There is no easy answer to this question. While everyone has blood vessels in this area, not everyone develops hemorrhoid problems. The symptoms are caused by enlargement of the vessels, with downward slippage and stretching of the skin and anal lining.

Causes of symptomatic hemorrhoids may be constipation, diarrhea, straining to have bowel movements, prostate trouble in men, pregnancy in women, or chronic cough; all of which cause increased pressure in the abdomen. Prolonged sitting on the commode, postponing the urge to move the bowels, or heavy lifting may worsen symptoms as well.

They may be related in part to a diet without bulk food and roughage (such as bran, fresh fruit and fresh vegetables). There may be a hereditary factor in some cases, or, there may be no specific explanation at all. Some people develop symptoms from hemorrhoids for as yet undiscovered reasons.

How do hemorrhoids bother people?

Hemorrhoids can be troublesome in several ways. Internal hemorrhoids may cause painless bleeding, and/or may fall out of the anal canal, requiring a person to push them back up inside after bowel movements. External hemorrhoids may become swollen and painful. While these are not usually serious or life-threatening problems, bleeding, in particular, needs careful evaluation to see whether blood is coming from a hemorrhoid or from another problem higher up, such as a polyp, cancer, or inflammation of the bowel.

Should hemorrhoids always be treated?

Not necessarily. If symptoms are mild or infrequent, often no medical treatment is required. For more severe symptoms, the goals are relief of pain, and restoration of normal function. Bleeding should always be evaluated and usually should be treated, because of the possibility of camouflaging other bowel disease.

What type of treatments are used?

For mild or intermittent symptoms, usually sitz baths (soaking the hemorrhoid area in plain warm water, with no additives, for 20 minutes at a time, two to four times a day), supplemental fiber, and a medicated cream are all that is necessary. Avoiding prolonged sitting on the commode or standing will also improve symptoms.

For external hemorrhoids which develop painful clots (called "thrombosis"); these may resolve spontaneously or may be removed in the office, using a Novocain-type local anesthetic. Removal of the external hemorrhoid usually brings dramatic relief and also prevents the problem from returning in the same place in the future.

For people with symptomatic internal hemorrhoids alone, tiny rubber bands can be placed around the base of the hemorrhoids, causing them to shrink and fall off. Occasionally injection of a medicine (sclerosant) may be added to help shrink the vessels. This procedure is done in the office, and usually causes minimal discomfort. This treatment is well tolerated because there are fewer nerve endings inside the rectum.
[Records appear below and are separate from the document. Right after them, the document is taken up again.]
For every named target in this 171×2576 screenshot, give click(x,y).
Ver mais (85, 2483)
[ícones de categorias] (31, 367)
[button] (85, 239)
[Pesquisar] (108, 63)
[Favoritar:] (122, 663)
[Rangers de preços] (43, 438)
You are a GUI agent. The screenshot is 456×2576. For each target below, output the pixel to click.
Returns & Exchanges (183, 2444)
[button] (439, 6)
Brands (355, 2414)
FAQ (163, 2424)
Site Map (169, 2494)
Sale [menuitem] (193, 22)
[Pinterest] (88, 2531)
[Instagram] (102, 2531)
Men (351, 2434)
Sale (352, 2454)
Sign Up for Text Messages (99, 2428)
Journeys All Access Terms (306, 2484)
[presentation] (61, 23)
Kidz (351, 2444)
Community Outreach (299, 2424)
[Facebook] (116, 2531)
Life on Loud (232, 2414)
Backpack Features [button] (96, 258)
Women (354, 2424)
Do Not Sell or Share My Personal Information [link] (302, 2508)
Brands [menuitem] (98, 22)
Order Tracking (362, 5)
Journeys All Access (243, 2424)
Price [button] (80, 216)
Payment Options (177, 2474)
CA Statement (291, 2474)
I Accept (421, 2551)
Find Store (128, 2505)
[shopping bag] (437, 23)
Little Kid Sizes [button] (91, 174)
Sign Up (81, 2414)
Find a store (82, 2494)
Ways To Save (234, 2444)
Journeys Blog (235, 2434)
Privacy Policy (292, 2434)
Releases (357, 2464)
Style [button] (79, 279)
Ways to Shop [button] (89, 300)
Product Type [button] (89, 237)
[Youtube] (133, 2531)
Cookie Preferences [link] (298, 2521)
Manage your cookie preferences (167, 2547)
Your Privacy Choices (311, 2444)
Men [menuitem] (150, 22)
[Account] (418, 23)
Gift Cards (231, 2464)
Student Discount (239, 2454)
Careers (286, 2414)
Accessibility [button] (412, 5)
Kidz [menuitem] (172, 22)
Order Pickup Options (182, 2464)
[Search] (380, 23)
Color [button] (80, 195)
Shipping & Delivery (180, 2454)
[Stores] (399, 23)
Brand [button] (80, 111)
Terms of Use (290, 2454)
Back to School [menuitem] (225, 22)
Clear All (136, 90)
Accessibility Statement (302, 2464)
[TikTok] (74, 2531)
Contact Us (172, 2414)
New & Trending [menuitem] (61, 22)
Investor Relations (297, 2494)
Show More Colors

For larger, more severe hemorrhoids (or mixed external and internal hemorrhoids), surgical removal of the hemorrhoids may be the simplest permanent solution. Surgical removal may involve either a conventional procedure (cutting off the hemorrhoids) or an alternative called a PPH (lifting and fixing the hemorrhoid internally). This does not require an overnight stay in the hospital.

What about other types of treatment for hemorrhoids?

Other therapies for hemorrhoids gain popularity from time to time, such as cryotherapy (freezing), infrared therapy, or laser therapy. These techniques don’t have the long-term relief of symptoms which the conventional treatments provide, are often actually more painful, and more complicated than necessary for simpler hemorrhoid problems.

Will hemorrhoids come back after treatment?

For the external hemorrhoid removal and rubber band methods, recurrences can occur, usually after several years. After surgical removal of hemorrhoids, it is rare for hemorrhoids to ever come back.